“If variety is the spice of life, herbs and spices are the foundation – they transform everyday foods into exciting culinary adventures… Flavor enhancement is key to healthy eating – it inspires people to enjoy nourishing foods” – Dr Andrew Weil
Natural flavours are important for attributing the desired combination of taste and aroma of food and food products. As per the Indian traditional system, there are 6 tastes. The unpleasantness of a taste can well be masked by the added flavour, which may be more aroma-based.
Food technologists decide on the type of extract to be used for flavouring depending on the end-application, ie food or beverage, whether the product is in a ready to eat or a ready to cook state, whether a flavour should be experienced at the start or the end of the bite.
Advantages of CO2 extracted natural flavours in foods and beverages
Spices and herbs are important ingredients in food – not only for adding flavours to food and food products, but also for specific functionalities like preservation, softening, nutritional property or catalysis.
Pure Flavours from Satvayur for Foods and Beverages
Ginger CO2 soft extract as a food additive
Ginger is a very versatile spice and hence it has become ubiquitous and indispensable in almost all cuisines. Apart from the spicy, tangy flavour that characterises ginger, it was used as a seasoning primarily in foods that were difficult to digest because of its carminative properties. For example, with meats, fish, pulses, etc. Ginger also has a proteolytic enzyme which helps break down protein easier, and is used to marinate meats in order to tenderize them and aid their digestion. In the far east and south asian cuisines, ginger is used largely in savouries, curries and soups. It is also often used in teas. In Europe and the Americas, ginger is used in cookies, sweets and beverages. For example, it is used in ginger ale, ginger beer and ginger brandy. Ginger is also used as an aperitif, or appetite stimulant.

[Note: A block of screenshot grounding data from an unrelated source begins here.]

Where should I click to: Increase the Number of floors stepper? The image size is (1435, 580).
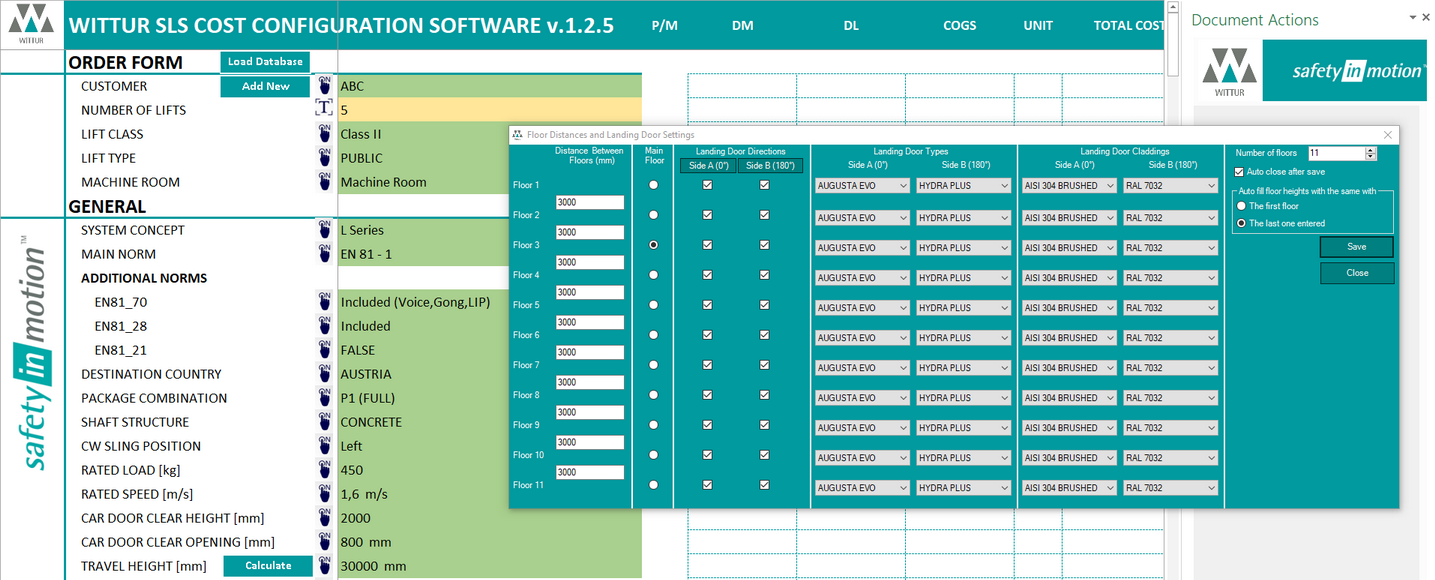point(1371,150)
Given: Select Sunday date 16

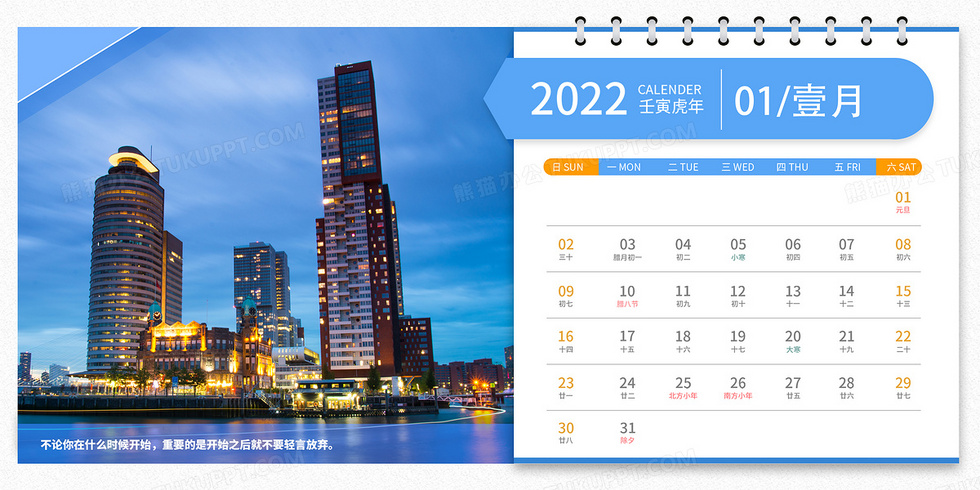Looking at the screenshot, I should [566, 342].
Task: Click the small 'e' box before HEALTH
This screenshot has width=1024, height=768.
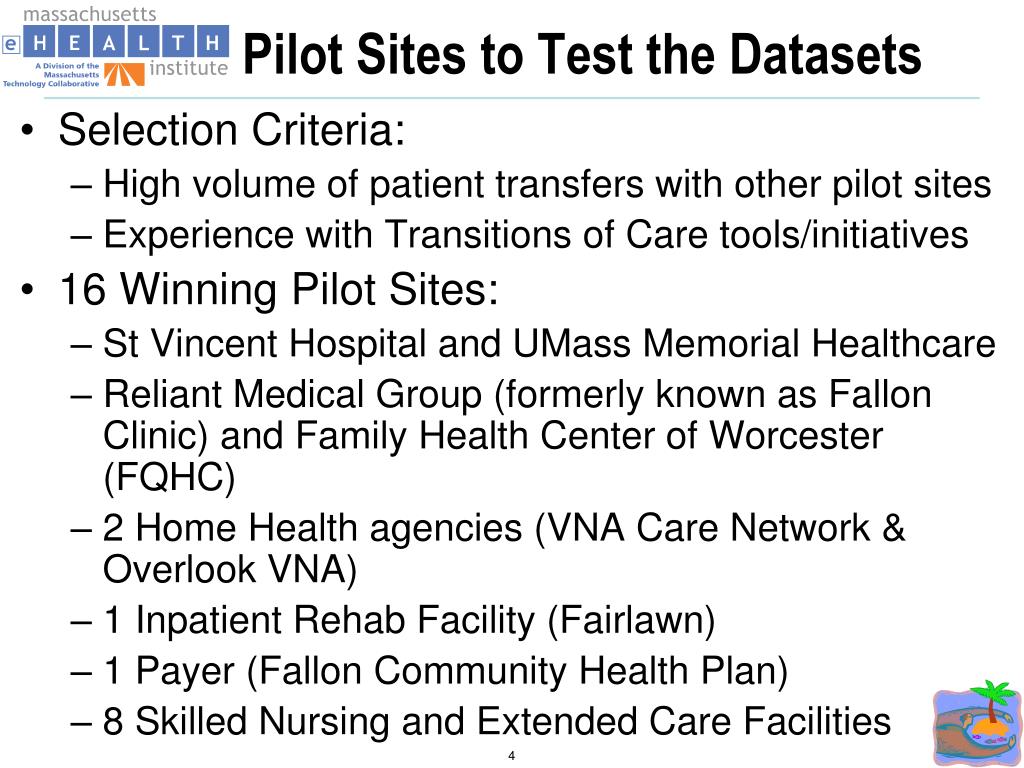Action: tap(12, 44)
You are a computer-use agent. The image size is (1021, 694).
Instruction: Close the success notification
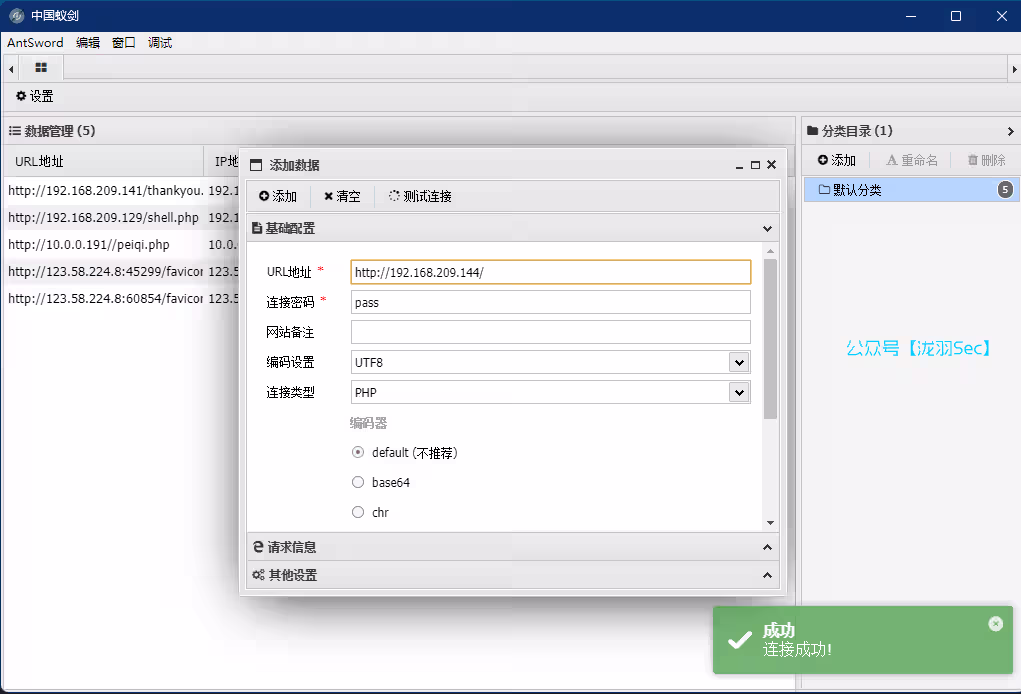click(995, 623)
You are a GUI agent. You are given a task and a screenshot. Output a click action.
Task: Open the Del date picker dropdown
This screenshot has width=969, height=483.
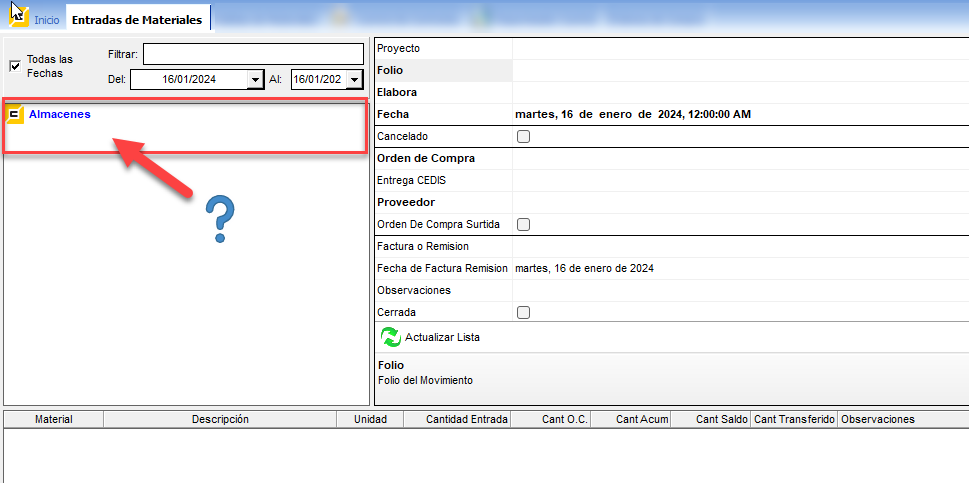pyautogui.click(x=255, y=81)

Since its health benefits were known for millenia in traditions of India (Charaka and Sushruta Samhita), China (Inner Canon and other doctrines) and the Roman empire (Dioscorides’ De Materia Medica), it was incorporated in culinary recipes of each of these nations. It spread through trade routes and colonisations. In fact, it was considered so precious that during the middle ages, one pound of ginger was supposed to equal the price of one sheep. There are references in medieval texts of Sweden that nuns introduced ginger in their cookies to ease indigestion. Today, gingerbread or ginger nut cookies or the ginger bread man are commonly consumed across the world.